I did my right seal about a hundred years ago, but I don't remember any special tools needed for it. I did the left seal a week ago and if you are not removing the spring, you don't need any special tools, lets see if I can remember the process::::
Raise the bike on a mc jack
remove the front wheel
remove left brake caliper
remove wind deflector from fender (8mm nuts)
loosen the top tree pinch hex bolt
note the height of the cap above the surface of the tree
loosen the top cap.....don't remove
remove two bolts holding the lower strut to fender
loosen the two lower tree pinch hex head bolts
slide the fork tube down and out of the tree---with the cap on
keep the tube in an upright position....has oil in it...duh
clasp the lower fork between your feet and unscrew the top cap HOLD THE TOP TUBE SO IT WONT SLIDE DOWN AND SPILL OIL
STILL HOLDING THE TOP TUBE UP, TILT AND DUMP THE OIL
let oil drain...just for kicks capture the oil and weigh it on the wife's kitchen scales (zero the scales with the container first)
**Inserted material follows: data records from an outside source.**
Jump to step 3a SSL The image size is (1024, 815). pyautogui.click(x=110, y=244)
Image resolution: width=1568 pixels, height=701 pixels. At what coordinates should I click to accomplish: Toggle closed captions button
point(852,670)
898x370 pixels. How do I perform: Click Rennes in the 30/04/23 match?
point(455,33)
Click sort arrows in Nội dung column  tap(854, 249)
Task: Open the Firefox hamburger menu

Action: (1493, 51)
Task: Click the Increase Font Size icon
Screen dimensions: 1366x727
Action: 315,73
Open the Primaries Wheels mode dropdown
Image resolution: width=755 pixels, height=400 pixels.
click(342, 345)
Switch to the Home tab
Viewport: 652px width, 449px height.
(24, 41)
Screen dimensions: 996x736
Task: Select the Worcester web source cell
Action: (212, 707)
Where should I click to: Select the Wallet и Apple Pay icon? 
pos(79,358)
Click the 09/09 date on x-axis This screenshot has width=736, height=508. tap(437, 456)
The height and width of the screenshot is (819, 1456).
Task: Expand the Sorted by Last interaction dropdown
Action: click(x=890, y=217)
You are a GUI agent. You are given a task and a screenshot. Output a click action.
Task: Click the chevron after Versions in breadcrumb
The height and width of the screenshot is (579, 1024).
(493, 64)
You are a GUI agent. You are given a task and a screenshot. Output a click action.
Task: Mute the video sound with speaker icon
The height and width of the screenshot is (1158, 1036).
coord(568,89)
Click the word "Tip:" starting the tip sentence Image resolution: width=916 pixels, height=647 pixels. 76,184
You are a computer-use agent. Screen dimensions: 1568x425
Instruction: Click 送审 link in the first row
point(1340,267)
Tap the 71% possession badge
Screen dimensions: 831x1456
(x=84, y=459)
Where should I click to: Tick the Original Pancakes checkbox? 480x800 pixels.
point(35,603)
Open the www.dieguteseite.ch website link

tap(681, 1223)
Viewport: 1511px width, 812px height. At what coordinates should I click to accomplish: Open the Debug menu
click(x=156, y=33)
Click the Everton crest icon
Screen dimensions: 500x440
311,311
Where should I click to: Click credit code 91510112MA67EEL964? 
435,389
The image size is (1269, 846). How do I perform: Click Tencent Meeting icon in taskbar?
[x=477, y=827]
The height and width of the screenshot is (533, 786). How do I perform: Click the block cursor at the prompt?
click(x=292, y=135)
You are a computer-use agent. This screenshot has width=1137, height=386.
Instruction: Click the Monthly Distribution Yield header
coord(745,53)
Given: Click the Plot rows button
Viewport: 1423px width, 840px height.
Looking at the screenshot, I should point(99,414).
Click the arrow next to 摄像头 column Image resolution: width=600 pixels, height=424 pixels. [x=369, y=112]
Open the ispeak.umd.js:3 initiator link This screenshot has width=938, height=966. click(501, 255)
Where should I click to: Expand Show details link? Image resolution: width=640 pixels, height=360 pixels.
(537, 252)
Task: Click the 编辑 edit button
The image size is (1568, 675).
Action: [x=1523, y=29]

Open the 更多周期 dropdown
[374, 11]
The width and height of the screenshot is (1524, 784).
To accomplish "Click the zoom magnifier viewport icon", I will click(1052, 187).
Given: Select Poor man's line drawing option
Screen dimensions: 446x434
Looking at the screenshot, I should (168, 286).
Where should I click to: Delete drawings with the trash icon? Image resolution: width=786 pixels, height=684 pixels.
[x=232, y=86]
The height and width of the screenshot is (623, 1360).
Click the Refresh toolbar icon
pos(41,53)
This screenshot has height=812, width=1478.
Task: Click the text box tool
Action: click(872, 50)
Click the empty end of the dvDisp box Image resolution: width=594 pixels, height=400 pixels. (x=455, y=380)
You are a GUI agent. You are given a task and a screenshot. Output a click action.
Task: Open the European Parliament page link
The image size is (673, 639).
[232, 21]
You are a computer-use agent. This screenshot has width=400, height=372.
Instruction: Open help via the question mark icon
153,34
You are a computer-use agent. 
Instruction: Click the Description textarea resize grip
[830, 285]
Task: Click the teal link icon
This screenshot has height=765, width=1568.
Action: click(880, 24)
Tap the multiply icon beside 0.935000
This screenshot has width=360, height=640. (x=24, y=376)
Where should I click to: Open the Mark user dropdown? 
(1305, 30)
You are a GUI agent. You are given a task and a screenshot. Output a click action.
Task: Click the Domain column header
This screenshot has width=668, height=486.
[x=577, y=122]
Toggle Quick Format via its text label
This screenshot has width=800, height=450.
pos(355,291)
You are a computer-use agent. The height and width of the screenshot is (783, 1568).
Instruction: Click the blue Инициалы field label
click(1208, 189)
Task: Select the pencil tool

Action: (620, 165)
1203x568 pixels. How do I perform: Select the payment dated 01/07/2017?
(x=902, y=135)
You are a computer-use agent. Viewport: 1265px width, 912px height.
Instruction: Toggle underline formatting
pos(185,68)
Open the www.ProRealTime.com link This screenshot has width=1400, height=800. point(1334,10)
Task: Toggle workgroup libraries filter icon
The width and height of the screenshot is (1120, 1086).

lay the tube down and loosen the nut under the cap, note how many threads are exposed under the nuts position (mine was about 1 1/2 threads
remove the top cap
pry the dust seal out with a small screwdriver ..don't scratch the fork surface
remove the oil seal retainer spring with a small screwdriver
lay the tube on a table and use the upper tube as a slide hammer to remove the seal
my seal was the original and been installed for some 15 years
with the lower fork tube to the left, slide the upper fork tube to the right very hard
4-5 aggressive sharp pulls were needed to dislodge the seal
a little more oil will be dripping around, have a rag available
now the top fork tube will come off the bottom tube
the spring remains undisturbed in the lower fork tube
carefully remove the split bushing...expand with a screwdriver enough to slide off the lower tube
remove the slider bushing
remove the heavy steel ring
remove the old seal
remove the old dust seal
dry the area around where the split bushing was
slide your finger from the left to the right in the area where the split bushing was
you will feel two sharp edges, run a single layer of electrical tape around the tube to cover each sharp edge
slide the new dust seal on the lower tube, pay attention to the direction
slide the OLD OIL SEAL on (BETWEEN the new dust seal and new oil seal
slide the NEW oil seal on (pay attention to the direction)
remove the two pieces of tape
slide the thick steel ring on
slide the slide bushing on
slide the split bushing on, expanding it carefully as needed
slide the upper tube onto the lower tube
now is the time to drive in the new seal
turn the tube upside down and support the end of upper tube on a piece of 2x4, the will be a threaded rod (where the cap screws on) sticking out of the tube and will go along side the 2x4 and not contact the floor
slide the old seal down against the new seal and use a 1/4 in diameter brass drift (or your choice of implements) and hammer to begin seating the new seal
confirm the new seal is seated far enough to install the retaining spring clip in its slot
the old seal will enter into the end of the tube but will not get caught so much you can't pry it out with a small screwdriver
once the spring clip is installed, take a heavy pair of dikes and cut the old seal off, take little bites and twist repeatedly til it cuts through and just twist it off, use care to not ding the fork sliding surface
lay the fork tubes on a table and screw the cap back onto the rod (down to the lock nut)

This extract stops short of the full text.